STATED PROBLEM A
In the Sigelei Legend V2 thread, condense the paragraph that begins "We asked the guys at Sigelei" and keep its main facts.
STATED PROBLEM B
According to the Sigelei Legend V2 thread, which tank did ibanez put on top of the device?

EXTRACT
* * * * * * *

# Sigelei Legend V2



## Sir Vape (19/8/14)

We asked the guys at Sigelei to pop in a couple of these in with our order.

The Sigelei Legend V2

More info and pricing will be released tomorrow.

Reactions: Like 2 | Winner 1


----------



## ibanez (19/8/14)

I have one. Think it's great!!!


Sent from my iPhone using Tapatalk

Reactions: Winner 1


----------



## Sir Vape (19/8/14)

ibanez said:


> I have one. Think it's great!!!
> 
> 
> Sent from my iPhone using Tapatalk


----------



## ibanez (19/8/14)

Topped with a Kanger Aerotank V2 with Flavour Art Condensed Milk Flavour. Sitting quietly in a hotel bar somewhere in theUkraine 


Sent from my iPhone using Tapatalk

Reactions: Like 3 | Winner 1


----------



## Sir Vape (19/8/14)

Niiiiiiiicccceee!!!

* * * * * * *

RECORDED DATA
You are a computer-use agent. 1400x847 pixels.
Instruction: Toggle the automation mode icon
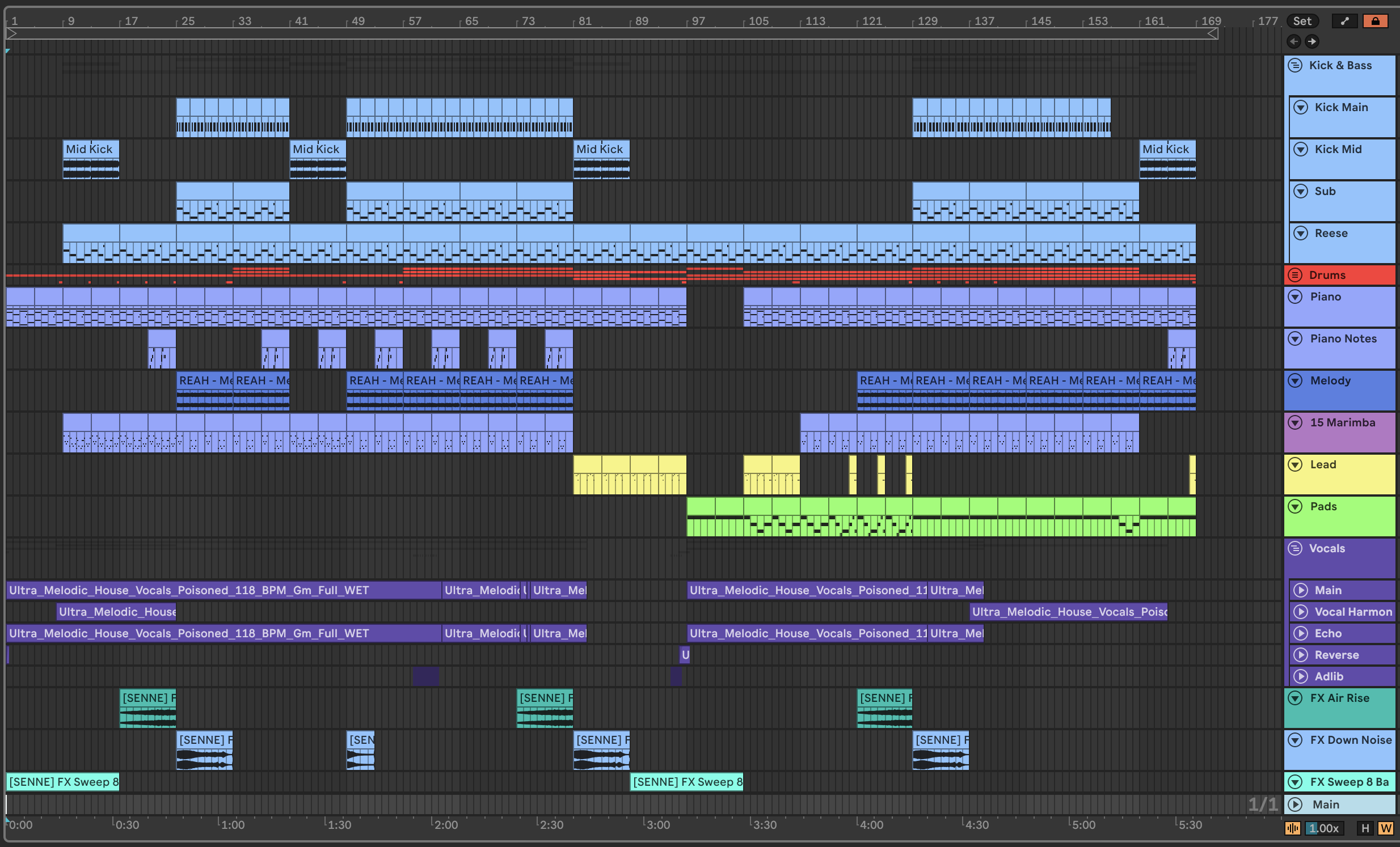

* * * * * * *

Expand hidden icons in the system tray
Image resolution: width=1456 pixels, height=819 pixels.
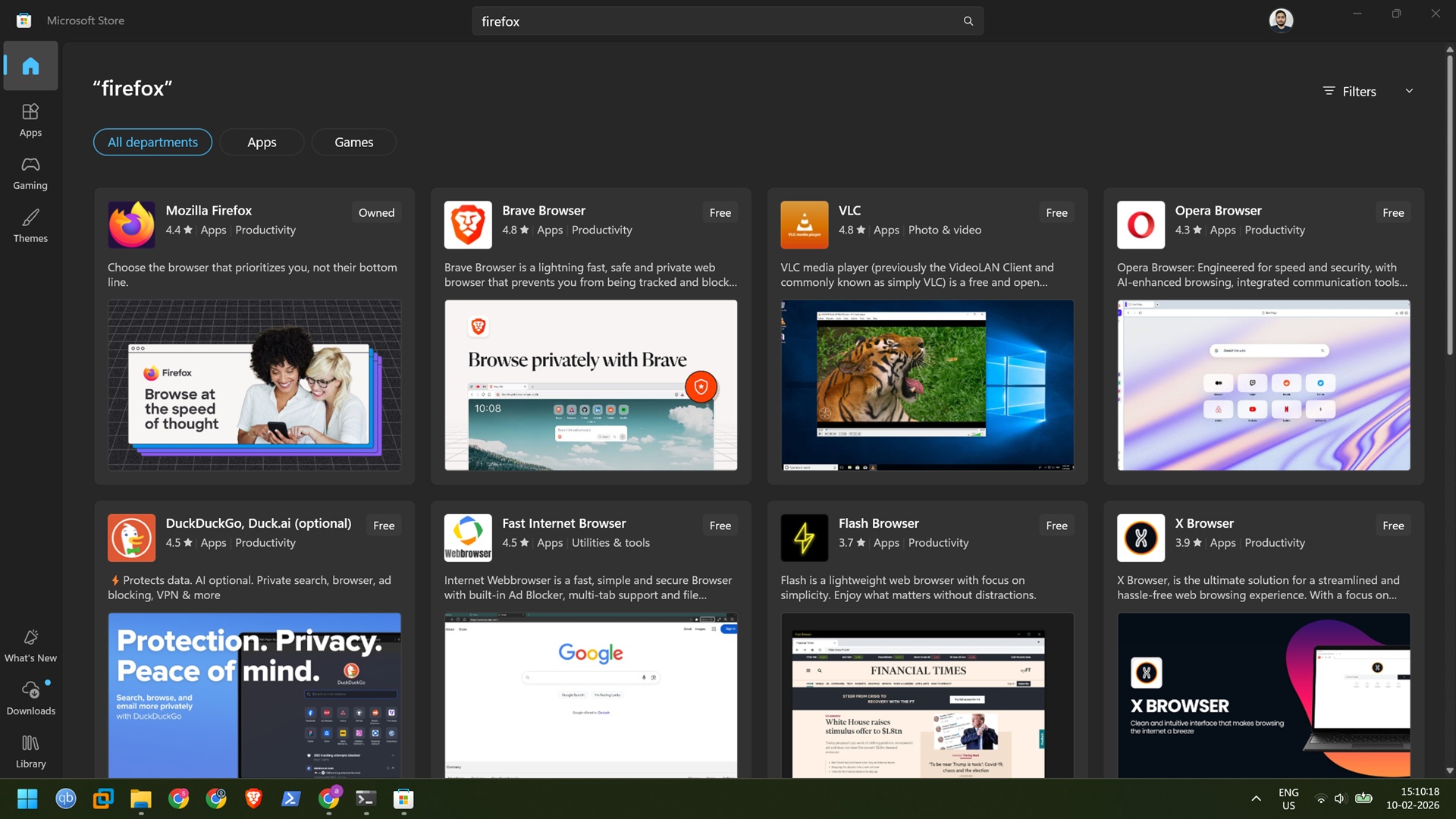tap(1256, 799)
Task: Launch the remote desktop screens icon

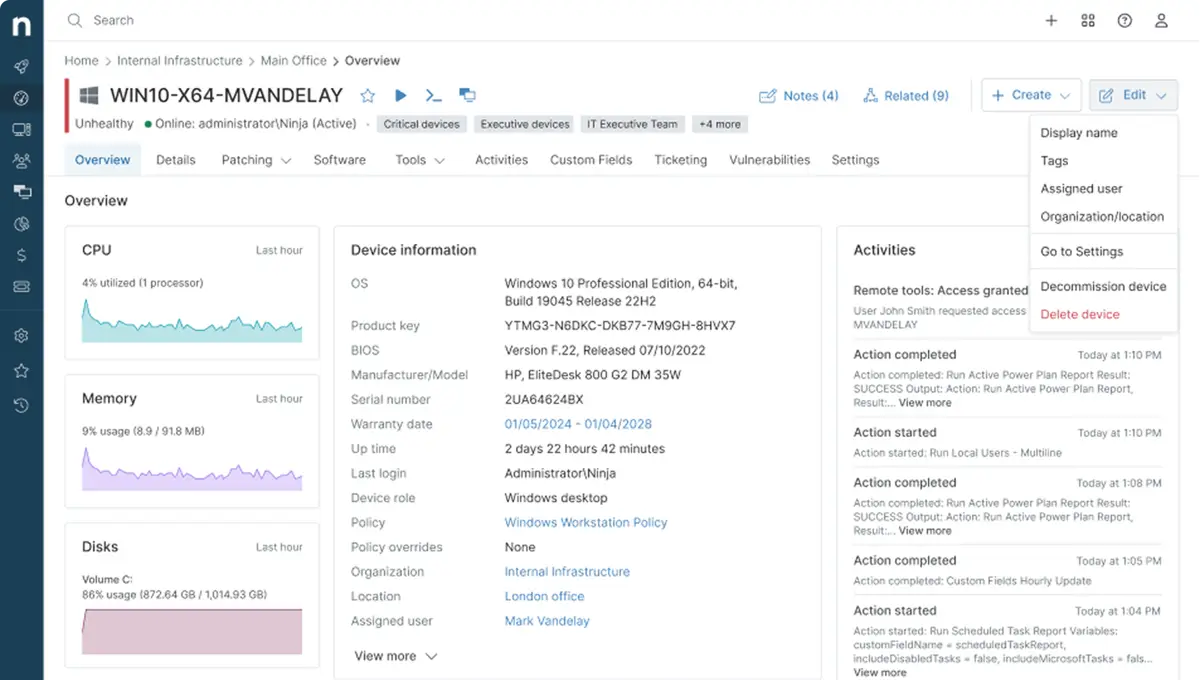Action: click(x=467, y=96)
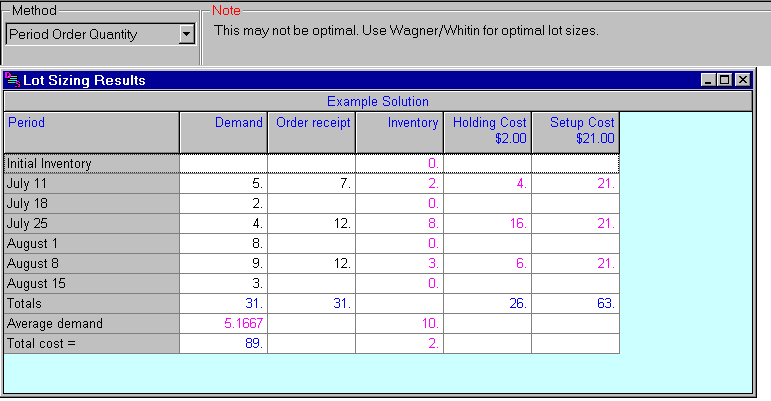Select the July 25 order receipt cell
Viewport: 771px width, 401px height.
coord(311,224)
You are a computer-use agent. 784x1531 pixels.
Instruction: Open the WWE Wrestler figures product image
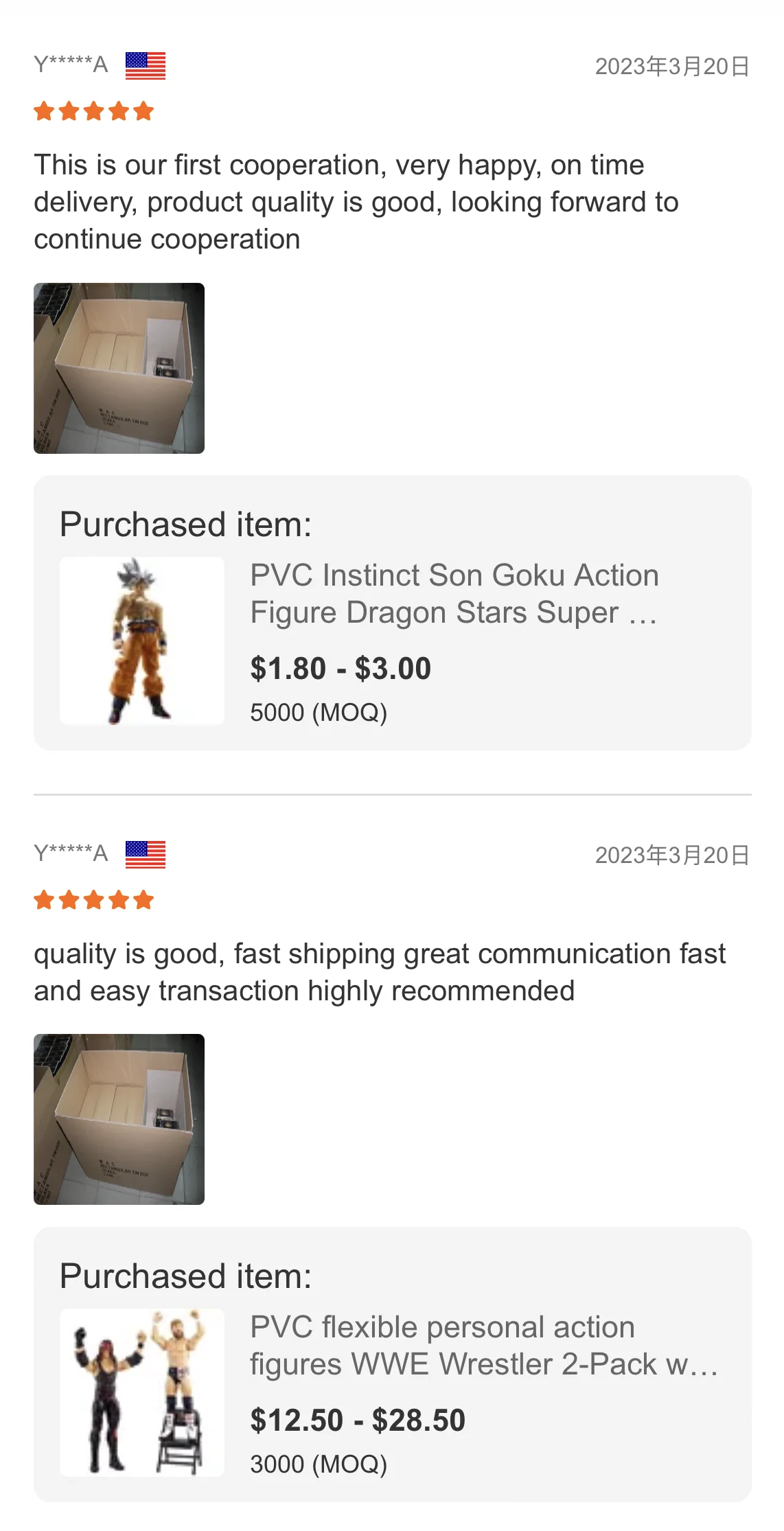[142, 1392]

* * * * * * *

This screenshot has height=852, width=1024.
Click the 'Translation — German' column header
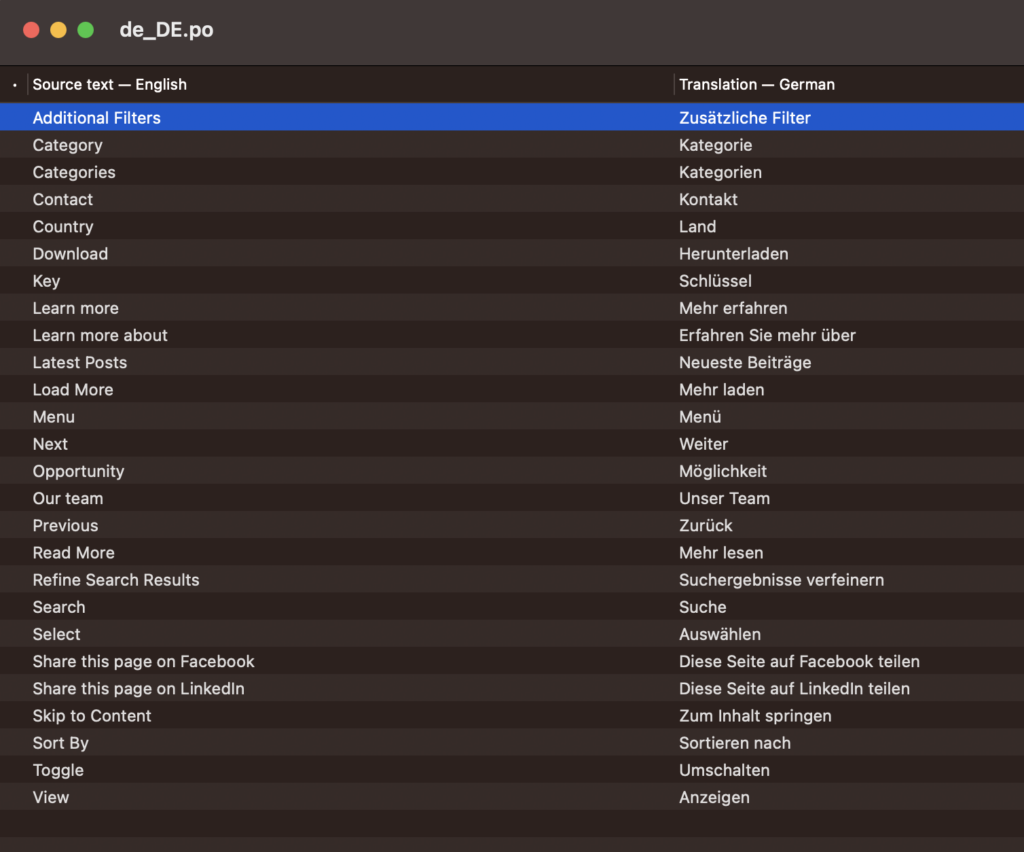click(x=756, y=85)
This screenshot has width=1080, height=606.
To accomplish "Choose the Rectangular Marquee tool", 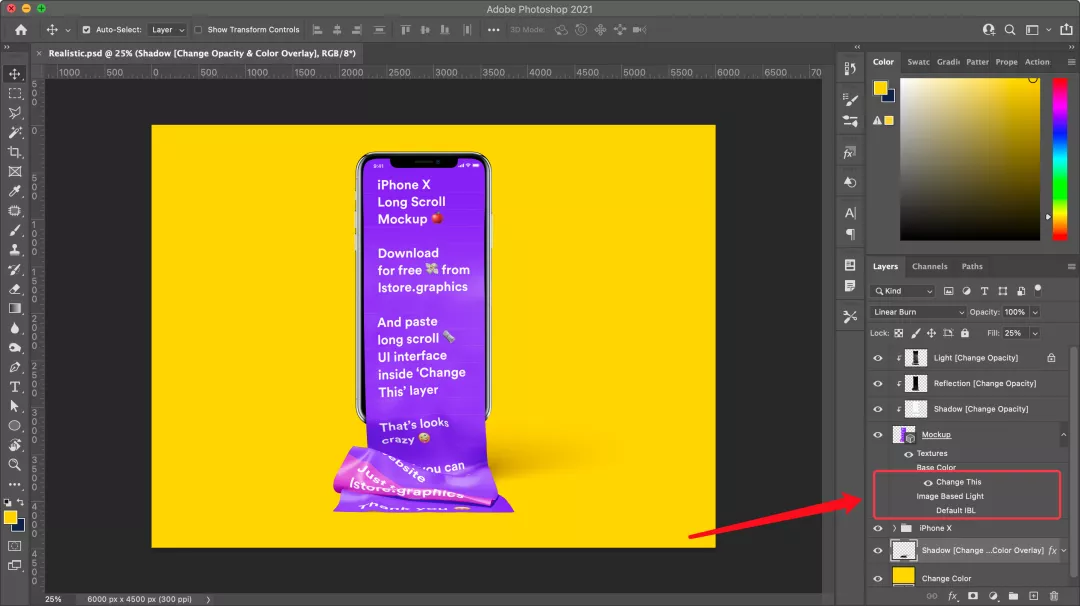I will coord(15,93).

* * * * * * *

WRITTEN RESPONSE A
Sigelei was asked to add a couple of these to the order.

WRITTEN RESPONSE B
A Kanger Aerotank V2.